The secrets of Australia’s most famous private garden

Last week I sat in the woodland garden at Stonefields for the last time. Paul Bangay is selling the garden he has spent the past 17 years bringing to stunning maturity and it seems unlikely that the new owners will be as welcoming.

Stonefields is surely Australia’s most famous private garden. It has featured on television, in books and magazines, and Bangay himself has written a couple of books about it.
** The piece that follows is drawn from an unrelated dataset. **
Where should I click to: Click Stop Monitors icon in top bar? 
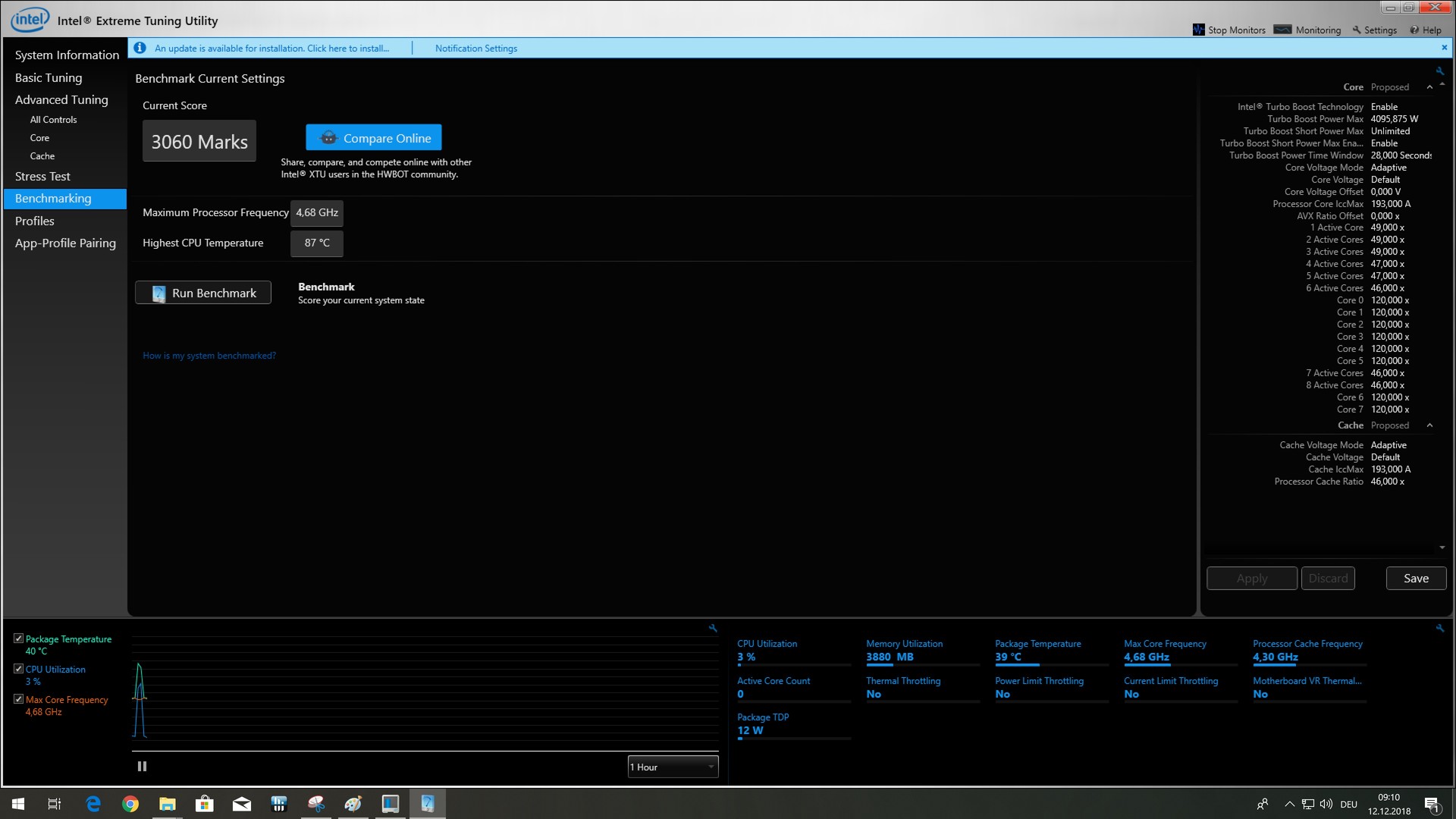[x=1198, y=30]

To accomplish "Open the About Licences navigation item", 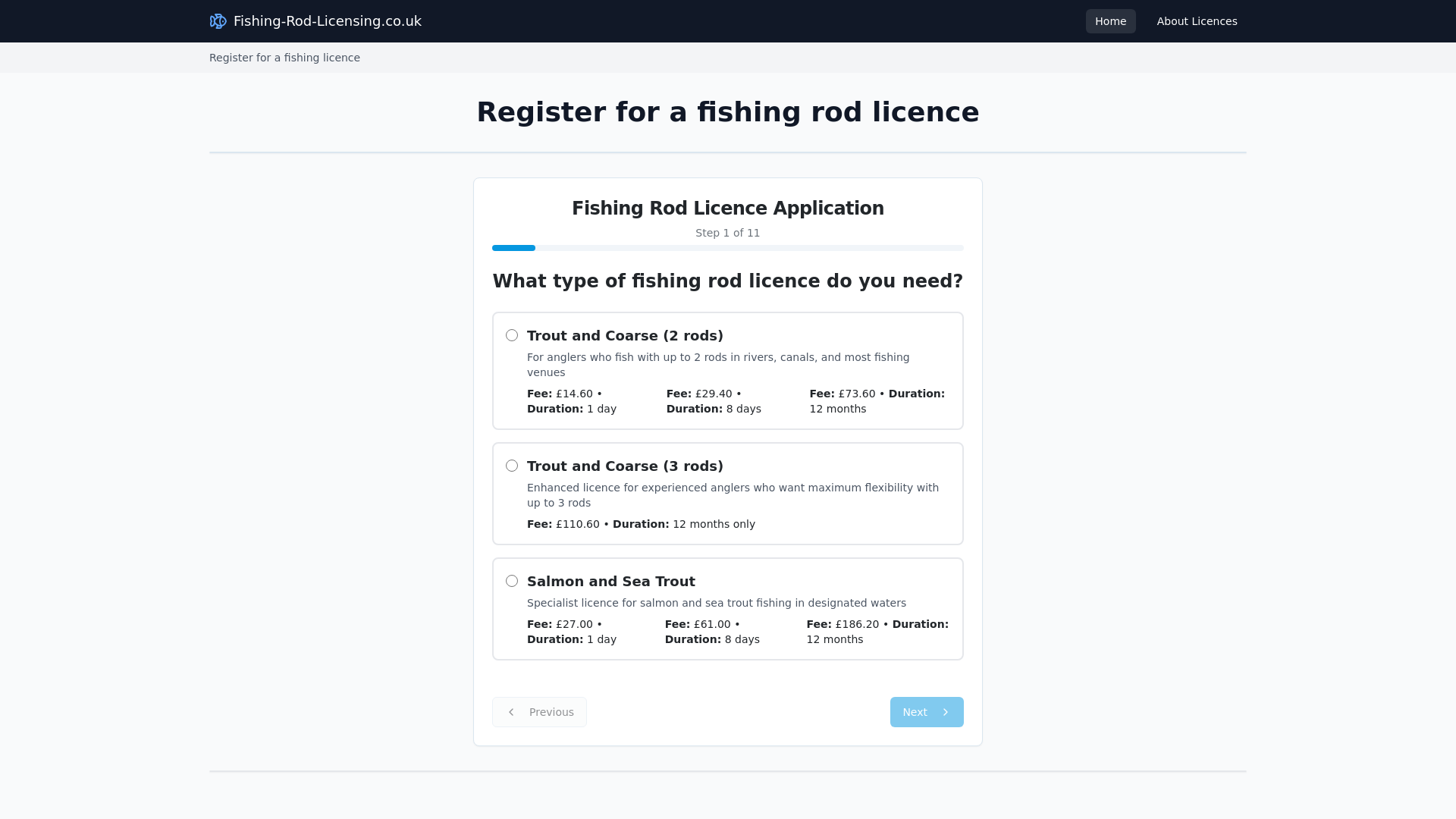I will 1197,20.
He’s also been generous in sharing its beauties: tens of thousands of visitors have been drawn to Open Garden weekends that raised money for Stephanie Alexander’s Kitchen Garden Foundation; others have paid more to visit in small groups on selected days in spring and autumn, and it’s been opened to garden tour groups, which is how I have been fortunate enough to visit often enough to have favourite places at different times of the year.

Central Victoria’s Stonefields.Credit:Robin Powell

In spring I’m drawn to the round woodland garden where the embrace of fresh green is occasionally lit up by glowing white dogwoods and clouds of Viburnum sargentii above arching Solomon’s seal and big fat hostas. I sit on the curved concrete faux bois bench and breathe in the serenity created by the birdsong, the enveloping arc of soft-leaf greens and the narrow entrance which makes entering this space feel like an exhalation.

Each time I visit I vow to simplify my home garden to create this same sense of peace. It’s not the only thing I’ve learned at Stonefields.

Here are a few more – hedges are cheaper in the short term than walls but much more expensive in the long term; apples picked straight from the tree cannot be surpassed; Malus floribunda holds its flowers longest of the crabapples; wisteria trained along steps and kept well-trimmed makes a delicate green lace frill; don’t be mean with the scale of an outdoor construction.

Stonefields: A lesson in simplicity. Credit:Robin Powell

One more thing I learned – gardeners can’t stop experimenting. The first time I visited I was struck by the genius of the pool lawn. This space features a slim, rectangular, green-tiled pool on the axis of the rill that starts at the entrance court on the other side of the house. Alongside the pool are flat tables of trimmed box and surrounding the lawn are deep beds of perennials in russet tones that in summer and autumn match the tawny beiges of the grasses in the valley beyond. The edge of this lawn was itself like an infinity pool, with the soft lush green veering into the view.

The next time I visited Bangay had interrupted that infinity line with a new terrace of double perennial borders in deep blues, purple and reds. I missed the sense of expansion that the lawn had when it surrendered its edge to the valley, but having created a formal garden of exacting precision it was only natural that Bangay now wanted to play with some flowers.

His next project will be simpler than Stonefields, he says, looser, a bit more romantic. “I reckon I can see one more garden to maturity if I start now.” I can’t wait to see it.